Item position entries:
□ □ □ □
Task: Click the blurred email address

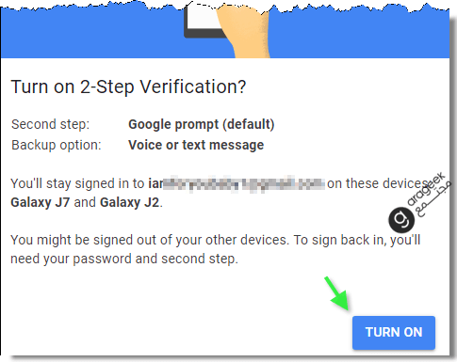Action: 237,183
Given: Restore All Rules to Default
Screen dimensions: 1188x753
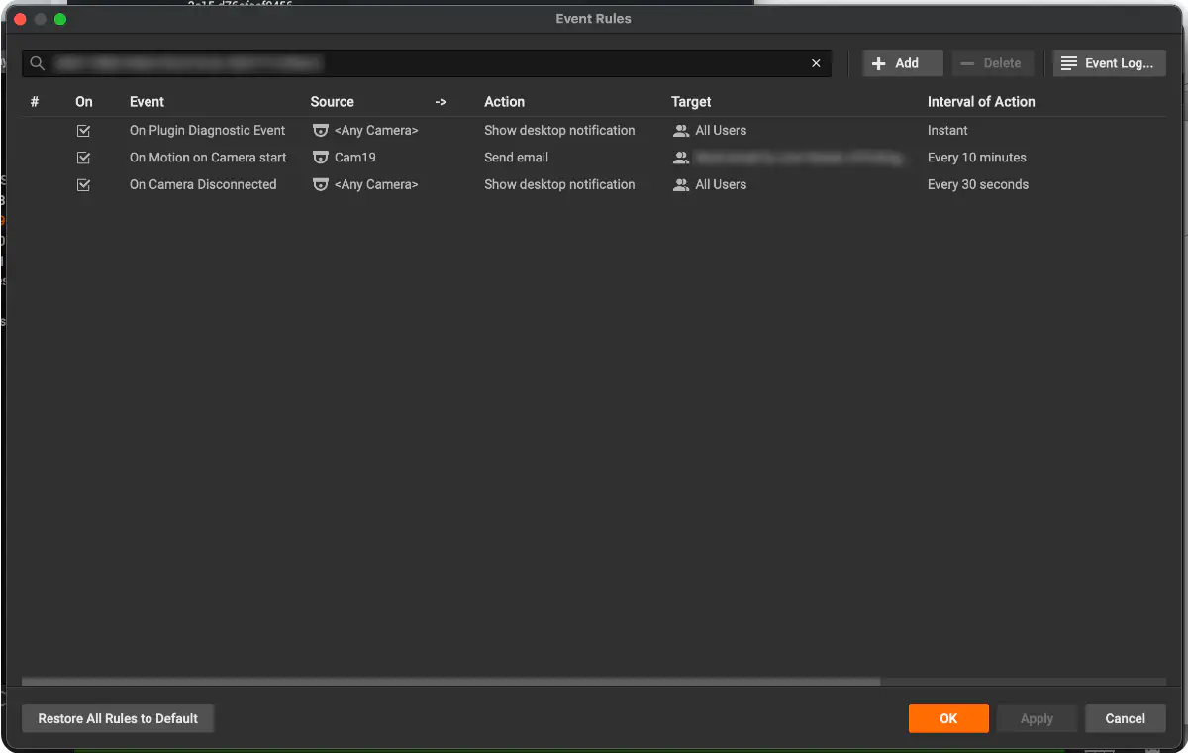Looking at the screenshot, I should pyautogui.click(x=118, y=718).
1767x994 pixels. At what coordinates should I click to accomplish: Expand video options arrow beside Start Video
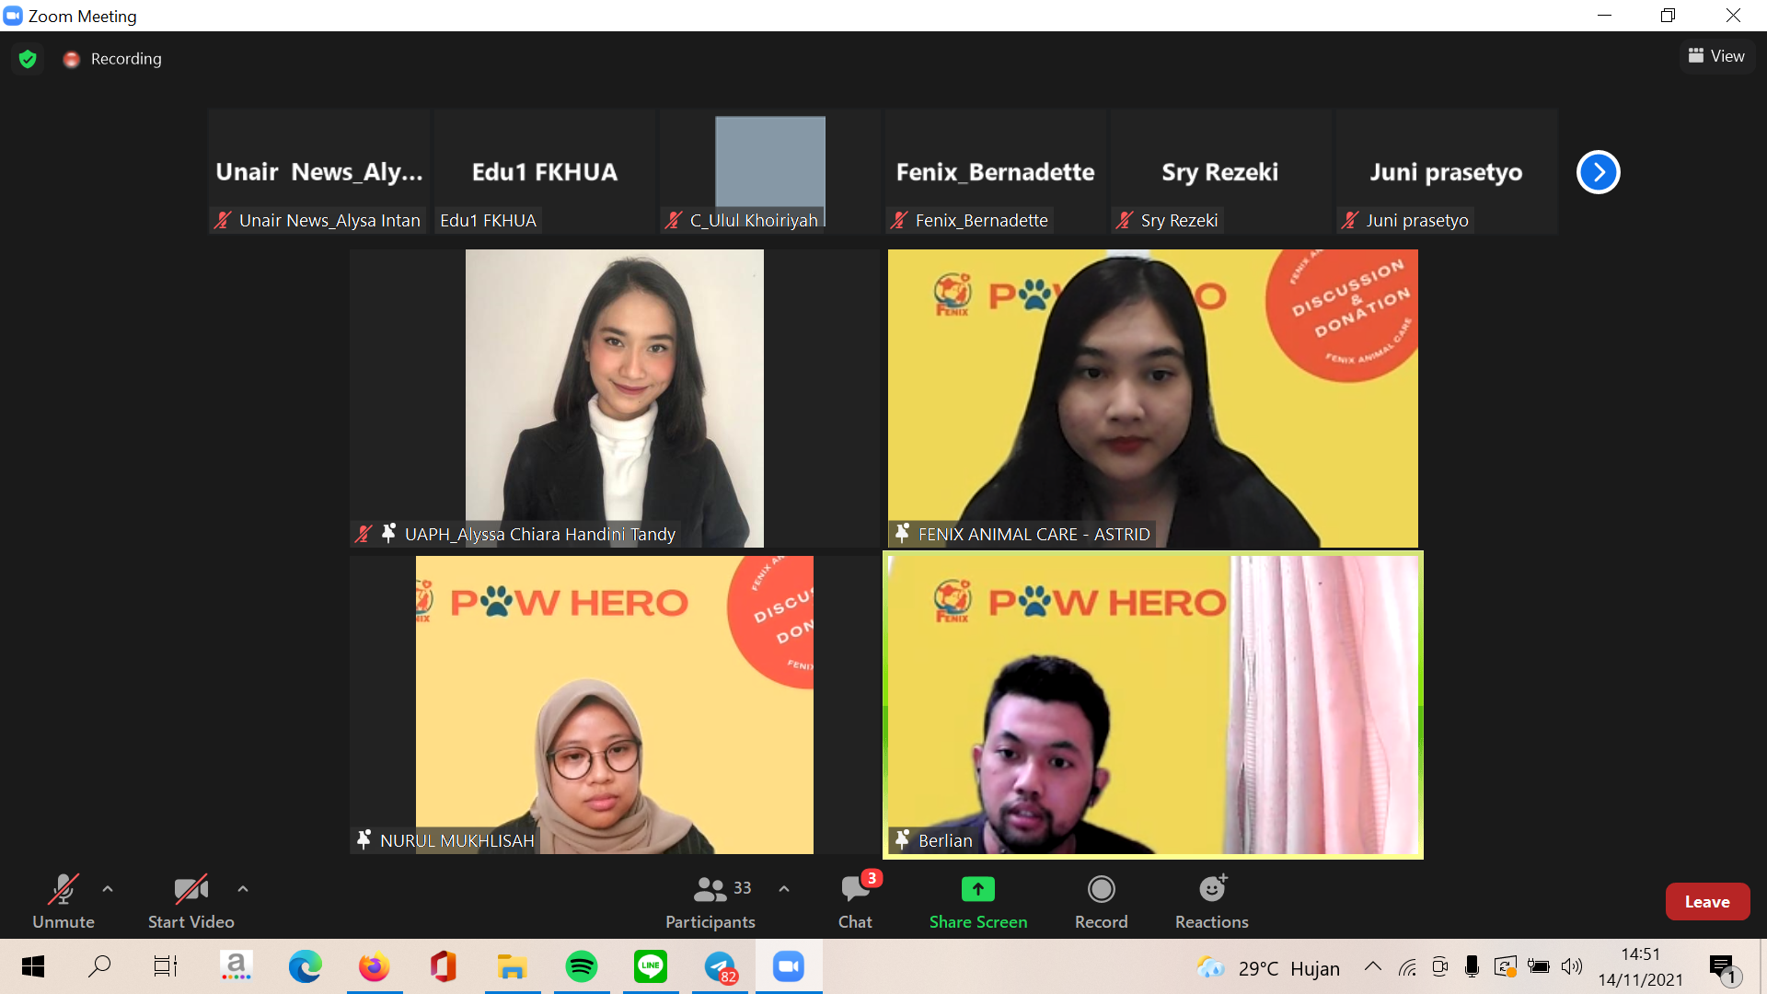243,889
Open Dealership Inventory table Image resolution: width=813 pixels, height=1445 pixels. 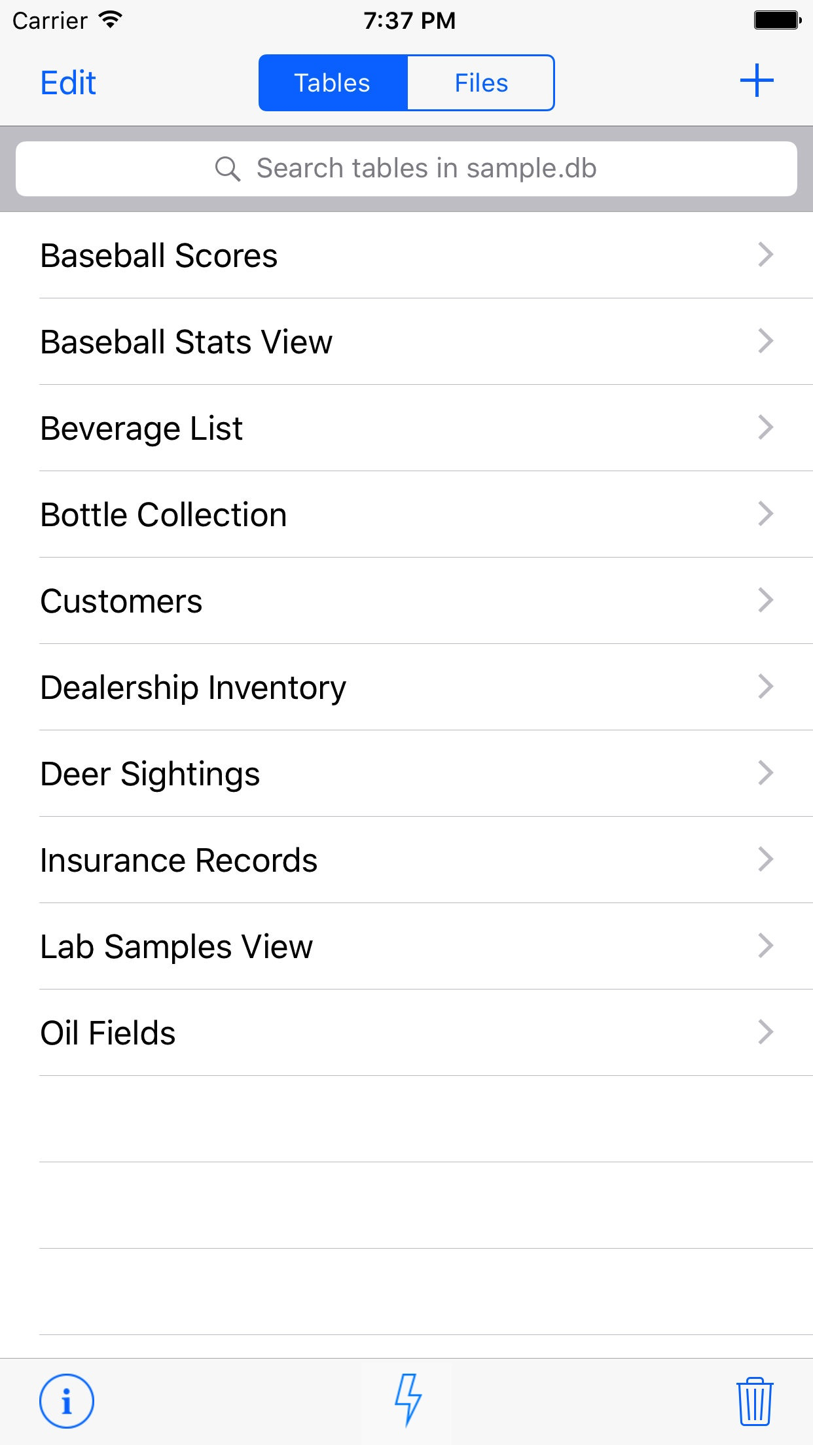pos(193,688)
□ □ □ □
Short problem ▸
Arrange everything from the start of the records down to the line containing "Looking at the" as a Markdown table with the columns Row and Line, skipping blank lines. Leave the pictures out.

Written reply ▸
| Row | Line |
|---|---|
| 1 | Task: Click the blurred email address |
| 2 | Action: 237,183 |
| 3 | Given: Restore All Rules to Default |
| 4 | Screen dimensions: 1188x753 |
| 5 | Looking at the screenshot, I should pyautogui.click(x=118, y=718). |